Text under study:
------------------------------
One woman in this group has dangerously high blood pressure. Another struggled with debilitating asthma attacks that sent her to the emergency room nearly every week.
They are all on the path to better health thanks in part to their participation in this healing circle. This is a place where they can talk about their struggles. Some of the women say they feel isolated from society. Others discuss how their tight finances limit their ability to find safe housing.
Jessie Jackson said money problems can be overwhelming at times and that leads to her unhealthy behaviors.
"Crisis make you indulge in starches and sweets," Jackson said.
Azzahir adds: "And every one of us does it." The women nod in agreement.
"So it seems like that's another experience with food that we have to really examine because our health is implicated if we don't," Azzahir said.
Azzahir speaks from personal experience. Her son died earlier this year of a heart attack. He was only 47. She didn't even know he had heart disease.
"A very humbling experience:
Overcoming these health disparities will be hard work. It's even challenging for a major health care provider that has $5 million dollars to throw at the problem.
Just ask Ellie Zuehlke, who works for Allina Hospitals and Clinics.
"It's been a very humbling experience," she said.
For more than a year, Zuehlke has overseen Allina's Backyard Project on the other side of the metro. The hospital and clinic system set out last May to improve the health of residents in the Powderhorn, Phillips, Central and Corcoran neighborhoods of Minneapolis.
Two of Allina's hospitals are located in the neighborhoods and yet Allina officials knew that many of the area residents were uninsured and often didn't get adequate care.
Allina set out to provide things like blood pressure and cholesterol services, but the residents weren't interested in having their cholesterol checked. Many of the health issues were things that were out of their individual control and the residents wanted help fixing them.
"We hear a lot about jobs, we hear about housing, we hear about school, we hear about safe environments for kids to be able to play, about having access to and being able to afford healthy foods, stress, just a lot of the challenges of daily life that really do have a profound impact on a person's health," Zuehlke said.
------------------------------
Tasks to complete:
• 1. In the article on community health, how old was Azzahir's son when he died of a heart attack?
• 2. Please pick up the article on community health after its final paragraph and continue it.

Supplied material:
------------------------------
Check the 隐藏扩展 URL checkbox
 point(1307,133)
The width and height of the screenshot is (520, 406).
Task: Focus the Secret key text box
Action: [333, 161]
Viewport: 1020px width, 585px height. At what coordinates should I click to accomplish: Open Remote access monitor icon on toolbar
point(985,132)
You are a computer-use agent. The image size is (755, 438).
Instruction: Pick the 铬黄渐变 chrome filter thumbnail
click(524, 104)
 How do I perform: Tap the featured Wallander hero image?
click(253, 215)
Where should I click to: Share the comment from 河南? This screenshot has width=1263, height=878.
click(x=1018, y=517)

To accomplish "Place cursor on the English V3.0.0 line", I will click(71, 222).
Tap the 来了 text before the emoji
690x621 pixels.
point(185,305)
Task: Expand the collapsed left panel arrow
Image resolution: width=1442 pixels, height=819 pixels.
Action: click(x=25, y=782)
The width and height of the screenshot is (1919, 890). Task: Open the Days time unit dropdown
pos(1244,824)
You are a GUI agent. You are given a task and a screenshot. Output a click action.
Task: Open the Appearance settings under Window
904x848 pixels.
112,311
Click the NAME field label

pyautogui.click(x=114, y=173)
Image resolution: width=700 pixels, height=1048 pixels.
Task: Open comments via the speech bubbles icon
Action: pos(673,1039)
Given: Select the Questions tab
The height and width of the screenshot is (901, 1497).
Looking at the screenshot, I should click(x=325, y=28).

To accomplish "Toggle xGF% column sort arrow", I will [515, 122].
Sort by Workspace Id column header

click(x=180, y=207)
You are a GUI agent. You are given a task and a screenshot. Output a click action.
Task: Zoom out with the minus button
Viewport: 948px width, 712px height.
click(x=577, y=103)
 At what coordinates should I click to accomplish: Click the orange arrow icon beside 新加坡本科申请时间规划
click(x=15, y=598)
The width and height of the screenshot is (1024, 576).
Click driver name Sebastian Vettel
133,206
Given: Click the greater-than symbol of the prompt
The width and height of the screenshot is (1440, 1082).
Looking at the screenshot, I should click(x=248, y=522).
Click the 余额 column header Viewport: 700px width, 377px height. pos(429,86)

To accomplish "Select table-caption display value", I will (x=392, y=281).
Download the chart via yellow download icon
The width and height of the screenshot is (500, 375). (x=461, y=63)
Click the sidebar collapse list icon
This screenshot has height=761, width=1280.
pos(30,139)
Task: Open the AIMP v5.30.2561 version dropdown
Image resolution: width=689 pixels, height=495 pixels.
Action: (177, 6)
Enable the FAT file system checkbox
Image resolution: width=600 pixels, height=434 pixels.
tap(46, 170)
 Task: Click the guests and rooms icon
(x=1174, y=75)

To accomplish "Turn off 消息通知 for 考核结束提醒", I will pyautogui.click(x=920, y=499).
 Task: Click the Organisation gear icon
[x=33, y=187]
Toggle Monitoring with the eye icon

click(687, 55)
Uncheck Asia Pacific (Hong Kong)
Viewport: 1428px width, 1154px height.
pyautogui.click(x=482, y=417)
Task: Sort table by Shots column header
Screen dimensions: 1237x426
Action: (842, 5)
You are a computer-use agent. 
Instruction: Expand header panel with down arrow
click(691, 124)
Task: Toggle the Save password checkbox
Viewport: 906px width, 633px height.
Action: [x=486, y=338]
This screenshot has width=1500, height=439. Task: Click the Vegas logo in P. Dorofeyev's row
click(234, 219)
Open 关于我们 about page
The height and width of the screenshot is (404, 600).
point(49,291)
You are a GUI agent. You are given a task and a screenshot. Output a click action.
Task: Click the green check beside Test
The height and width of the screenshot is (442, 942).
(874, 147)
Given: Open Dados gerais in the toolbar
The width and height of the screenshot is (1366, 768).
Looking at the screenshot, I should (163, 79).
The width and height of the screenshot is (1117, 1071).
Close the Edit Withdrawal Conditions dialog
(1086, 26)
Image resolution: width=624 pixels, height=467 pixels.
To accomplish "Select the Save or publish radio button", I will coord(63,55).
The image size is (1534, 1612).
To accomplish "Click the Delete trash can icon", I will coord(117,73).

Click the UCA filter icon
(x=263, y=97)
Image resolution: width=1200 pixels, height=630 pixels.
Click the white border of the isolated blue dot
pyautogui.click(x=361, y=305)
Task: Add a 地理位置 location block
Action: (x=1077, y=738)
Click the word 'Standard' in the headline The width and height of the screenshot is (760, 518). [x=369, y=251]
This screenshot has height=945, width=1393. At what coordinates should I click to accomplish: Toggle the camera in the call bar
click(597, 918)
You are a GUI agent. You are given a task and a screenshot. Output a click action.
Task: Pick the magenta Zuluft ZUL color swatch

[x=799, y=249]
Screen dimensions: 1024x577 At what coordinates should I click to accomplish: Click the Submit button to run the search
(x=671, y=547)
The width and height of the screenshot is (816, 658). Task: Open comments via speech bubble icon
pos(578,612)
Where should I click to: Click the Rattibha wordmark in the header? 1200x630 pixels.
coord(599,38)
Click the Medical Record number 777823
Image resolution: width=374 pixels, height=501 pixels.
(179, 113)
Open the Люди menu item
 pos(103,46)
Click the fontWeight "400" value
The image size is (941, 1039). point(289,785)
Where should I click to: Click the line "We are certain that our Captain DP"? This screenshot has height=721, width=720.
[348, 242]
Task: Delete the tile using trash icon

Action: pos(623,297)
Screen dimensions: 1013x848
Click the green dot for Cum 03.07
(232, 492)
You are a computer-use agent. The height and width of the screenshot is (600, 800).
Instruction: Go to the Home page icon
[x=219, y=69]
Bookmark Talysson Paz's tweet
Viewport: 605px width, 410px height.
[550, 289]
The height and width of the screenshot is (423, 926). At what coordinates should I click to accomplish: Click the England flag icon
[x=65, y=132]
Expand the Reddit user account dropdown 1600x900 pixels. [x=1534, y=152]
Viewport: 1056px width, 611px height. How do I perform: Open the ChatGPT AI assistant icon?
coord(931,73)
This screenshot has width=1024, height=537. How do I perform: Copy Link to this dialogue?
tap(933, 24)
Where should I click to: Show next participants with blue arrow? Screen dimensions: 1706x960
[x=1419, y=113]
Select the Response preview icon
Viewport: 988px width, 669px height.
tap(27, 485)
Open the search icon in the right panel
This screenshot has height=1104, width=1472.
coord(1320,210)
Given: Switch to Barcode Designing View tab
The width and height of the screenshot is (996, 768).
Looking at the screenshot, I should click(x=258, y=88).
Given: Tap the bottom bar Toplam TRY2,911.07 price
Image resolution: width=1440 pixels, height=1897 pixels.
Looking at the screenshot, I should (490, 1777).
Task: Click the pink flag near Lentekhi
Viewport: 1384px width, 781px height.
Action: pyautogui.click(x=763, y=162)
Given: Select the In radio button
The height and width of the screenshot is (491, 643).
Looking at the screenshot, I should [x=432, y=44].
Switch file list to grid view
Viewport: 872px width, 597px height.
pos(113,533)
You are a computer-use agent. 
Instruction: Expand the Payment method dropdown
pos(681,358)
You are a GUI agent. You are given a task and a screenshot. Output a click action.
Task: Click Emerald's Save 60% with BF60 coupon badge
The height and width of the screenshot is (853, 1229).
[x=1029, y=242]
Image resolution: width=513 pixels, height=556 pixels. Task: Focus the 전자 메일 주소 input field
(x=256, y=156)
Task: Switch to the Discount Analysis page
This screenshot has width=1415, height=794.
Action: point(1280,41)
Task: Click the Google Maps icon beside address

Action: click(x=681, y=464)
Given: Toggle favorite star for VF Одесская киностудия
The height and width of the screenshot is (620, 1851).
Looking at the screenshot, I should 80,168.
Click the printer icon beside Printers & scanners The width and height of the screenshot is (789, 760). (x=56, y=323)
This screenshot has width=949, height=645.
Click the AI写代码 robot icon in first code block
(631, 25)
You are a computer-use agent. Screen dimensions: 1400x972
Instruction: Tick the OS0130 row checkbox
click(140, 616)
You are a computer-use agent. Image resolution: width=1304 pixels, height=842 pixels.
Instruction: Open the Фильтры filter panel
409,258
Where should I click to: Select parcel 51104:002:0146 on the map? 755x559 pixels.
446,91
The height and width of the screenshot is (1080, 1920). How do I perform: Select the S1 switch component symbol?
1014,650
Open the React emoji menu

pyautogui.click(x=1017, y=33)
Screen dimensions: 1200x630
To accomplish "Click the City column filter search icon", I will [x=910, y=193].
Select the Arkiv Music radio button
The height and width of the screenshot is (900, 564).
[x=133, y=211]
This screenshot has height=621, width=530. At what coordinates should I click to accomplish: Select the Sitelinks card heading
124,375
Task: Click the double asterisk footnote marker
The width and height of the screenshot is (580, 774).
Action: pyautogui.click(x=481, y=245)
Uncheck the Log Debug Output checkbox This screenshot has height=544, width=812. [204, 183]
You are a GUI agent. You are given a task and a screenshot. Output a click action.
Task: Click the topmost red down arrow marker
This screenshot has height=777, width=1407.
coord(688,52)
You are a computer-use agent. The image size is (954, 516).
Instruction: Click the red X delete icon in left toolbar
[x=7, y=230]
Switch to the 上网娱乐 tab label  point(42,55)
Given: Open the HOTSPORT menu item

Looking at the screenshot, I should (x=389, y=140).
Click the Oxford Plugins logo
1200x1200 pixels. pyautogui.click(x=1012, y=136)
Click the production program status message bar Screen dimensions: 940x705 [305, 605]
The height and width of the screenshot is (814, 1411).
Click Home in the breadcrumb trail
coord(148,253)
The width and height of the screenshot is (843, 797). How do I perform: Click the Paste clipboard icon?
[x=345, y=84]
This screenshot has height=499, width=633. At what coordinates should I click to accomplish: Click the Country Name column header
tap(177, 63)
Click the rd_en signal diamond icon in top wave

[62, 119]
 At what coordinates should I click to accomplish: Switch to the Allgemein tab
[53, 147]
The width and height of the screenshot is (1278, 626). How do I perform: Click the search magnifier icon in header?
------------------------------
Answers provided:
• 1. He was 47.

• 2.
So Allina revised its approach. The health provider is now attempting to measure the social determinants of health affecting the neighborhoods. They're gathering the information directly from residents, who are being asked to participate in listening circles and door-to-door health surveys.
Dona Evans is a resident who agreed to organize a listening circle in her neighborhood. Marcus Ford, also a resident, answers her question during a training session.
"My first question of you is how do you keep yourself and your family healthy?" Evans asked.
Said Ford: "One thing I've noticed is since I've been trying to eat healthy it cost more to eat healthier than it does to go to McDonalds and get a burger for 99 cents."
Answers like these will be challenging to sort out, but Zuehlke hopes solutions will become apparent as the information flows in from the neighborhoods.
"But I'm not really sure that we know what to do about it," Zuehlke said. "And I think a lot of what we're doing in the backyard is working together in a new way to figure out 'What do you do about it' and 'How do you change this?'"
For some of these neighborhoods the social determinants of their health clearly pose monumental challenges. It would be easy to say that we can't change the conditions where some people live and work.
But there's a lot to be gained even through small changes. And over time, those changes can alter a person's odds of dying an unnecessary, early death to one that favors a long, healthy life.